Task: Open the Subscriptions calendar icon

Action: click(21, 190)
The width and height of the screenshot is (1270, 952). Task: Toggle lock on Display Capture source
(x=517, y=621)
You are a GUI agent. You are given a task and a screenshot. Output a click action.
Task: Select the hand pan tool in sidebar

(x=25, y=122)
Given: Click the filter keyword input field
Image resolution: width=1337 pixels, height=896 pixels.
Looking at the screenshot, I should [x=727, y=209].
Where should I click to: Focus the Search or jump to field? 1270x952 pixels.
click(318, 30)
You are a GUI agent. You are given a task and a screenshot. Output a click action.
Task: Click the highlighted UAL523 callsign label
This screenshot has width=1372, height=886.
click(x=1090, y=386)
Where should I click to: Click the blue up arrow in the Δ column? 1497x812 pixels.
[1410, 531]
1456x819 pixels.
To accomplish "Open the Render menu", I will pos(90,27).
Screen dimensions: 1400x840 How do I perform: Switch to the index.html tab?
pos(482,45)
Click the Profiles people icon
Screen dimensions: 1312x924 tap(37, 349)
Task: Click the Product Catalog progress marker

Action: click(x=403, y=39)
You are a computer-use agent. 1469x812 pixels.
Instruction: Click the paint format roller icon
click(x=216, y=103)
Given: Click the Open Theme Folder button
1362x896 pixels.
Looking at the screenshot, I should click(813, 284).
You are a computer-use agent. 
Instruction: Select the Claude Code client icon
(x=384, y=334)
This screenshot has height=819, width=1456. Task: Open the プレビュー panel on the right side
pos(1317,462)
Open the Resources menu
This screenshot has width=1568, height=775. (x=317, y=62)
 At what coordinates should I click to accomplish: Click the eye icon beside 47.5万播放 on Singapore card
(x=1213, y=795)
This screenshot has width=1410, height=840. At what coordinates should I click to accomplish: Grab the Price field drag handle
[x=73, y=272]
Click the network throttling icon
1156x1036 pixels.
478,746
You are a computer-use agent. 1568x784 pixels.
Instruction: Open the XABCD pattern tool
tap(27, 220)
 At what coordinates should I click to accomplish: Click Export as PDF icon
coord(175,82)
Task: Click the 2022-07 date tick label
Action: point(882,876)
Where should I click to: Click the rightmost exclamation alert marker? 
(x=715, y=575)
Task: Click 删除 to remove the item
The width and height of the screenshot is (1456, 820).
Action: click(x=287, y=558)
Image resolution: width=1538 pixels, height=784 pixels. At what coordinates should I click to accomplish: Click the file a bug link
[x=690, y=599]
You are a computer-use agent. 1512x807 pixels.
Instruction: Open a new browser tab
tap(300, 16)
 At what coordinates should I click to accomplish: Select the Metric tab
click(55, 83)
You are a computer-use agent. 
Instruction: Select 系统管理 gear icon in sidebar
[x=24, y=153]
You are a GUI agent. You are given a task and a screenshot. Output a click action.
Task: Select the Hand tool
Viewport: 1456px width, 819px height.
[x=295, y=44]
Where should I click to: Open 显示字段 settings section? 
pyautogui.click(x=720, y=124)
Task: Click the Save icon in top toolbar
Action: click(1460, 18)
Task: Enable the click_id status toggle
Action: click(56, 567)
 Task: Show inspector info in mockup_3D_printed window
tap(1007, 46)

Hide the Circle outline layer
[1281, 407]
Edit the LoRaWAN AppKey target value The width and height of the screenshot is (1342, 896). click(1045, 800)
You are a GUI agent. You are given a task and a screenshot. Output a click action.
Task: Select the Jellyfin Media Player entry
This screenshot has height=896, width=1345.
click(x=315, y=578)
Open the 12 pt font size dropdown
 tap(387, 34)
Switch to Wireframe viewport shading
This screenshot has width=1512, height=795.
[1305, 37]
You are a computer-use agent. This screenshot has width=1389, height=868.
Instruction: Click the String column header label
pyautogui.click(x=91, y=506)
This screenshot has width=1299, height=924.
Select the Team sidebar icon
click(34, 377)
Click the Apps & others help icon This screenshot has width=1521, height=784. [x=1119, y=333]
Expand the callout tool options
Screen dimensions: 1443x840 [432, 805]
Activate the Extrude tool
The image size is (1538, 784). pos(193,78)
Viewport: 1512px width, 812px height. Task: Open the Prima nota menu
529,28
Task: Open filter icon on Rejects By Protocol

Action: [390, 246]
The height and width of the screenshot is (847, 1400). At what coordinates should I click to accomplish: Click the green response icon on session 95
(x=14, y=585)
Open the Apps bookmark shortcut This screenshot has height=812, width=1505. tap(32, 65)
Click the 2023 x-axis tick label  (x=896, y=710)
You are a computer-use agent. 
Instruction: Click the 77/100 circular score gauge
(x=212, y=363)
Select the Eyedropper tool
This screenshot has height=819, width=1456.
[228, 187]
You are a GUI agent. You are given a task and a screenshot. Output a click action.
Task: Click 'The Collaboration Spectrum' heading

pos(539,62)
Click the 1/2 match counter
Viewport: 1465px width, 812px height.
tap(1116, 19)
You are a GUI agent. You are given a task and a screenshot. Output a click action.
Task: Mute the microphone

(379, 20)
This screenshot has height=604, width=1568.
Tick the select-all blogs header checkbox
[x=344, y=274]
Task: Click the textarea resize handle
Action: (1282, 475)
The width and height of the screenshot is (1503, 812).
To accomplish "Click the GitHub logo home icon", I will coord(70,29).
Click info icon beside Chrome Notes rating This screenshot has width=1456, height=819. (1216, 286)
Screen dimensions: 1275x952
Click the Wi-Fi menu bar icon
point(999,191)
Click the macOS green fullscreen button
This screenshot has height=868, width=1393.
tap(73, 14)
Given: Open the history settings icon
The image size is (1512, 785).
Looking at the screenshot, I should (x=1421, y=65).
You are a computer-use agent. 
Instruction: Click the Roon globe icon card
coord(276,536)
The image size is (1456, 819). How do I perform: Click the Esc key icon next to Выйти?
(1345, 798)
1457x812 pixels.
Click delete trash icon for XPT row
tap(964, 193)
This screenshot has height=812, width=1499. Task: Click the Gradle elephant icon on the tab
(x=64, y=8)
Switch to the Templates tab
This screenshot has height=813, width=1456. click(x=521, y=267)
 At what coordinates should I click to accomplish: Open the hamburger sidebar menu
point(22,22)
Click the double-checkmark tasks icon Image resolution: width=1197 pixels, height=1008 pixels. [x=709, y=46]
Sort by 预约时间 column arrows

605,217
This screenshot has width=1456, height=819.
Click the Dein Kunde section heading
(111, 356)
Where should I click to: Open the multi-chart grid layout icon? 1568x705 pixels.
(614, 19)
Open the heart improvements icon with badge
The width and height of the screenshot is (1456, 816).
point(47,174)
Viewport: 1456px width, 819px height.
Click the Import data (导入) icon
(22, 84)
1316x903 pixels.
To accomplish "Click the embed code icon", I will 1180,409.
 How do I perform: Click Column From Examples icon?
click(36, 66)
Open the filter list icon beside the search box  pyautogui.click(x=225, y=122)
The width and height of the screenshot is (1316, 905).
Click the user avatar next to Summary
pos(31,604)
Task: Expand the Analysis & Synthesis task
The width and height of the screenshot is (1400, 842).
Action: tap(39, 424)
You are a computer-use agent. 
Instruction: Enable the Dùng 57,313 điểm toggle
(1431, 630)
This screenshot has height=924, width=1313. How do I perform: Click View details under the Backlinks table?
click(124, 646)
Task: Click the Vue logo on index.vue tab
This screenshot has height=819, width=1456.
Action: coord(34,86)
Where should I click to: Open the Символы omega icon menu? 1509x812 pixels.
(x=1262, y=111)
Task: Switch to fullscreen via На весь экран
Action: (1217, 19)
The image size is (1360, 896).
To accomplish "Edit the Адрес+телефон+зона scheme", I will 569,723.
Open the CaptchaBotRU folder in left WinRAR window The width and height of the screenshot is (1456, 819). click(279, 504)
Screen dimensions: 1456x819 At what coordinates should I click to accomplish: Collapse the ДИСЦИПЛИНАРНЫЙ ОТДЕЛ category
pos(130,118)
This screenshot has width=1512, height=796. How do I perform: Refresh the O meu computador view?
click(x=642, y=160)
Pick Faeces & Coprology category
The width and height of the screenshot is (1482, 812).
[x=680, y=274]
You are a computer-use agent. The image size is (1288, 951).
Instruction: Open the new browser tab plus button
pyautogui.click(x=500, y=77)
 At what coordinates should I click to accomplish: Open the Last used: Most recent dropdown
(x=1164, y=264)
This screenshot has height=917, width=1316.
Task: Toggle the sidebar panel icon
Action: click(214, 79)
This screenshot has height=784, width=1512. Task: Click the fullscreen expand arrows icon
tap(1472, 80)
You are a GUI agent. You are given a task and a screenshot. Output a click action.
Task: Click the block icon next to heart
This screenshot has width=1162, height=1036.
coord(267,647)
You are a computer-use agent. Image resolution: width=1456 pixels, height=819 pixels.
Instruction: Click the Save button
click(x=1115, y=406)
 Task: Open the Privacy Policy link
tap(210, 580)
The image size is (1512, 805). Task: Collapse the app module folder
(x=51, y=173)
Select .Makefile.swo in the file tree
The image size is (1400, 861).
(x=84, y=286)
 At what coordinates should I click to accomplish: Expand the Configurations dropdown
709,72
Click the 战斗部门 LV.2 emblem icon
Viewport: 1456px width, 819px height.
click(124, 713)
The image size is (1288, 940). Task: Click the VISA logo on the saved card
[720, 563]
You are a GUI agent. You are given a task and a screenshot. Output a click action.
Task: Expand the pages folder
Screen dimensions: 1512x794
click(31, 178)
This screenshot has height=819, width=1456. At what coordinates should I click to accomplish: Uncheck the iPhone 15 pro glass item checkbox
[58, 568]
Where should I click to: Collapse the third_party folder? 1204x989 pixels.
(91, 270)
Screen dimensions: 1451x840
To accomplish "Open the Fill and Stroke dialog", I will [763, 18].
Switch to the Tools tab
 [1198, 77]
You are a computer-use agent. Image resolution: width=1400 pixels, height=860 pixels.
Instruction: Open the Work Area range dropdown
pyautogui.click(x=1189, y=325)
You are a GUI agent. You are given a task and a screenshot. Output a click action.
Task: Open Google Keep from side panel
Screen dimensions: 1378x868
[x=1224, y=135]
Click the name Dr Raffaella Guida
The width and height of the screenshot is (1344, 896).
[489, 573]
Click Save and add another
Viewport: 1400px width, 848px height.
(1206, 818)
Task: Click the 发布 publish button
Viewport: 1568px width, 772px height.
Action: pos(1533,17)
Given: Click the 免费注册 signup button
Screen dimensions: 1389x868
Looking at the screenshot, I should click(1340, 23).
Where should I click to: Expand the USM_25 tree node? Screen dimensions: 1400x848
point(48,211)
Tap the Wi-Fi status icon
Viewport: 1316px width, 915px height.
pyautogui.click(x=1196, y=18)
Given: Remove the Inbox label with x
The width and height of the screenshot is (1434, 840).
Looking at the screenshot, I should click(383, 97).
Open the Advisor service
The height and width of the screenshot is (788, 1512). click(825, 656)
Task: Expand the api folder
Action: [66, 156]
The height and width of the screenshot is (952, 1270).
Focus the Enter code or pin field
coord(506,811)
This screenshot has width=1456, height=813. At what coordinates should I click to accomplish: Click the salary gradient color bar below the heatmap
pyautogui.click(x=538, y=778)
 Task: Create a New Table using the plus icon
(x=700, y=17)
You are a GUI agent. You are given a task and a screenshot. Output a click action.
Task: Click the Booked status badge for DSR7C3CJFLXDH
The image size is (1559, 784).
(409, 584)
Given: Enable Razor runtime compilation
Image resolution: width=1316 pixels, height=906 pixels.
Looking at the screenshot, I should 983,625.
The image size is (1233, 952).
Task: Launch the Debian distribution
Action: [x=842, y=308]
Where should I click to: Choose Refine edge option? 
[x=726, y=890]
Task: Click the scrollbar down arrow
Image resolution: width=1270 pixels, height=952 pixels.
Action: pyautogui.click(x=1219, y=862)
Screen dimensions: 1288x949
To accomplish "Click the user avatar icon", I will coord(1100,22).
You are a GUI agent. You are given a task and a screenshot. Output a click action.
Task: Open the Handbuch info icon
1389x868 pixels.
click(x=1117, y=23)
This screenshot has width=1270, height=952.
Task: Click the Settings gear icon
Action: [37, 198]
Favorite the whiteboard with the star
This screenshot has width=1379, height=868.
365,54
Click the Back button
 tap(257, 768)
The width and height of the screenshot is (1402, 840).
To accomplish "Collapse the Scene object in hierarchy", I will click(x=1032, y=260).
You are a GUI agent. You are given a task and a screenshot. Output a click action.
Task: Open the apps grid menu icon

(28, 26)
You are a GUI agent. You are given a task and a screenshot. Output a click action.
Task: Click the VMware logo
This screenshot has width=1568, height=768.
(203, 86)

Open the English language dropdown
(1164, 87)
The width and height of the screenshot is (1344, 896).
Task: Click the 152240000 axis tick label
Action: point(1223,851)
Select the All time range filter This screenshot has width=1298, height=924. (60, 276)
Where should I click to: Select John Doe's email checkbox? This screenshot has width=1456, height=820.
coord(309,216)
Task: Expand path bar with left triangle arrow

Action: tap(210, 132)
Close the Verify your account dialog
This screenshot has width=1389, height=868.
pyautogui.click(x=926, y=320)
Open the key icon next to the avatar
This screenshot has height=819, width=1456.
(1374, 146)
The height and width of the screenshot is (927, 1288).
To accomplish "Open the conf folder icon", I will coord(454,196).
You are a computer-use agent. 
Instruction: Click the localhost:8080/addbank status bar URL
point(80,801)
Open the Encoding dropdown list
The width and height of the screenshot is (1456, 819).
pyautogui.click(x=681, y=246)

────────────────────

#### Exercise
Retype only this portion of the data above: the line containing "Where should I click to: Focus", the line containing "You are a computer-use agent. 1469x812", and all lines between them, exactly.

#### Result of this task
Where should I click to: Focus the Search or jump to field? 1270x952 pixels.
click(318, 30)
You are a GUI agent. You are given a task and a screenshot. Output a click action.
Task: Click the highlighted UAL523 callsign label
This screenshot has width=1372, height=886.
click(x=1090, y=386)
Where should I click to: Click the blue up arrow in the Δ column? 1497x812 pixels.
[1410, 531]
1456x819 pixels.
To accomplish "Open the Render menu", I will pos(90,27).
Screen dimensions: 1400x840 How do I perform: Switch to the index.html tab?
pos(482,45)
Click the Profiles people icon
Screen dimensions: 1312x924 tap(37, 349)
Task: Click the Product Catalog progress marker

Action: click(x=403, y=39)
You are a computer-use agent. 1469x812 pixels.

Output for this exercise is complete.